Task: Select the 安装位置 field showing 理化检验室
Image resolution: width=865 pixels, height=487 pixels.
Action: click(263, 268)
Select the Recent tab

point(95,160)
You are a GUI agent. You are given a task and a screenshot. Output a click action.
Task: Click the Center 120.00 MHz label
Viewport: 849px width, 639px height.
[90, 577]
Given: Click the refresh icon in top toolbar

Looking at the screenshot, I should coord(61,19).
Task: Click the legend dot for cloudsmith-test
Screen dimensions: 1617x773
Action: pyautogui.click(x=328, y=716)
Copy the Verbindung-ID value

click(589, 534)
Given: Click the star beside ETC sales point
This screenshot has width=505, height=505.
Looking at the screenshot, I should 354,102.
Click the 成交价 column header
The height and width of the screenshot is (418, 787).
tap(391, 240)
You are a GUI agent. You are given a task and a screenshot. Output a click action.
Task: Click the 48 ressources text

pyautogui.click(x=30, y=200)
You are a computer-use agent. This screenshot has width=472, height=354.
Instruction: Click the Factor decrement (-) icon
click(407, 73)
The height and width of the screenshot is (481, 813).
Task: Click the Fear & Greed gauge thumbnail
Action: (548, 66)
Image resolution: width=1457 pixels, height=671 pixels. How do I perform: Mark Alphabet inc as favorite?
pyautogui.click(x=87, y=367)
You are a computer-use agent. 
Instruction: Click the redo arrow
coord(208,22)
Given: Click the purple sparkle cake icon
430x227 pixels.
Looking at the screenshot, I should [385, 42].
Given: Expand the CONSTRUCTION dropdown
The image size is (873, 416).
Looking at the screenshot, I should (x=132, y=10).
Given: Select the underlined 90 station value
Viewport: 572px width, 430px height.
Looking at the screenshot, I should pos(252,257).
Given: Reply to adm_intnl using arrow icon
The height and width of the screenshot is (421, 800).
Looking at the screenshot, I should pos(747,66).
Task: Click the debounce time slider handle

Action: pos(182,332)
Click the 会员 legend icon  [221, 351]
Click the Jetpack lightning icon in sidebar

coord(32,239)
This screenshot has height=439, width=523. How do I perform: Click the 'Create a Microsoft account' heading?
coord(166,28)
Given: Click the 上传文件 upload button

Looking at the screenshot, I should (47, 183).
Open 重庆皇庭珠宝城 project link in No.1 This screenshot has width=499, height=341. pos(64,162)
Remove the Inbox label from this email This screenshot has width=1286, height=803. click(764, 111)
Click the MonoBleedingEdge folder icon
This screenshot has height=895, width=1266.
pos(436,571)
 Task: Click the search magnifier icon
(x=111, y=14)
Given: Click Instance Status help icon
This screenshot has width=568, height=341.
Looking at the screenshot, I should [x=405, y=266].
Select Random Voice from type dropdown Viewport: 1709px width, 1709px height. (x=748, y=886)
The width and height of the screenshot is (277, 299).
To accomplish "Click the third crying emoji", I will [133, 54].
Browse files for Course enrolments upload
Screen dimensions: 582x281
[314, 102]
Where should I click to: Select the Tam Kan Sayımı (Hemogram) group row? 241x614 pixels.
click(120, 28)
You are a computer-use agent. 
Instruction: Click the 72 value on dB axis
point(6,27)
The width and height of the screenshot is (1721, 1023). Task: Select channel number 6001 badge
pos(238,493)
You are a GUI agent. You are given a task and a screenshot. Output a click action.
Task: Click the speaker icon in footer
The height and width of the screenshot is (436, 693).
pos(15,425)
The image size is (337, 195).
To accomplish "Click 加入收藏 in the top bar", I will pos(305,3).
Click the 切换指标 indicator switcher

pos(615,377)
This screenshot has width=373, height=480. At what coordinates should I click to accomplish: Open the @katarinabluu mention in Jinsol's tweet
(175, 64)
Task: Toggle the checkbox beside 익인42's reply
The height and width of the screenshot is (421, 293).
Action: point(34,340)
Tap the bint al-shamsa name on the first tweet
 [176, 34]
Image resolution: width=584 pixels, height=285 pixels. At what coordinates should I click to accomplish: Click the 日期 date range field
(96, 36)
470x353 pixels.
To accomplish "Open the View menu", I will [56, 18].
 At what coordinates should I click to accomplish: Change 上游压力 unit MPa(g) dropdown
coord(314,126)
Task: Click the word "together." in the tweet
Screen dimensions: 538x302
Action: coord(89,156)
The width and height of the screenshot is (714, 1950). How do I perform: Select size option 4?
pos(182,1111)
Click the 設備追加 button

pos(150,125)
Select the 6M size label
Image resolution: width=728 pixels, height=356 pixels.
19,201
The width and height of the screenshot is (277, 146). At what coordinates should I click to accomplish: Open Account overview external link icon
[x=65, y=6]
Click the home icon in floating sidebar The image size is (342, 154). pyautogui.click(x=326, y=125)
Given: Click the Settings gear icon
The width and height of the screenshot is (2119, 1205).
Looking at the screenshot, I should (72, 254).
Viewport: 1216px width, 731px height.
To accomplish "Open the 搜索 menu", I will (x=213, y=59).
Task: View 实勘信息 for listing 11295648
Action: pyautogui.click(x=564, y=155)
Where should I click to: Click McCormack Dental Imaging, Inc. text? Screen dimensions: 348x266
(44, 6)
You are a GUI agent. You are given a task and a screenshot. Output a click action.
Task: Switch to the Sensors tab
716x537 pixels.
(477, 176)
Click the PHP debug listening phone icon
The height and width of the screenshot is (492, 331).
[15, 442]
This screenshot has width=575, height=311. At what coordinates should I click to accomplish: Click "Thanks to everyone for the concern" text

════════════════

» **STATED GOAL**
Copy out the lines from the one containing "Given: Reply to adm_intnl using arrow icon" through the one containing "point(6,27)", inclusive, exactly as they appear.

» **TASK ANSWER**
Given: Reply to adm_intnl using arrow icon
The height and width of the screenshot is (421, 800).
Looking at the screenshot, I should pos(747,66).
Task: Click the debounce time slider handle

Action: pos(182,332)
Click the 会员 legend icon  [221, 351]
Click the Jetpack lightning icon in sidebar

coord(32,239)
This screenshot has height=439, width=523. How do I perform: Click the 'Create a Microsoft account' heading?
coord(166,28)
Given: Click the 上传文件 upload button

Looking at the screenshot, I should (47, 183).
Open 重庆皇庭珠宝城 project link in No.1 This screenshot has width=499, height=341. pos(64,162)
Remove the Inbox label from this email This screenshot has width=1286, height=803. click(764, 111)
Click the MonoBleedingEdge folder icon
This screenshot has height=895, width=1266.
pos(436,571)
 Task: Click the search magnifier icon
(x=111, y=14)
Given: Click Instance Status help icon
This screenshot has width=568, height=341.
Looking at the screenshot, I should [x=405, y=266].
Select Random Voice from type dropdown Viewport: 1709px width, 1709px height. (x=748, y=886)
The width and height of the screenshot is (277, 299).
To accomplish "Click the third crying emoji", I will [133, 54].
Browse files for Course enrolments upload
Screen dimensions: 582x281
[314, 102]
Where should I click to: Select the Tam Kan Sayımı (Hemogram) group row? 241x614 pixels.
click(120, 28)
You are a computer-use agent. 
Instruction: Click the 72 value on dB axis
point(6,27)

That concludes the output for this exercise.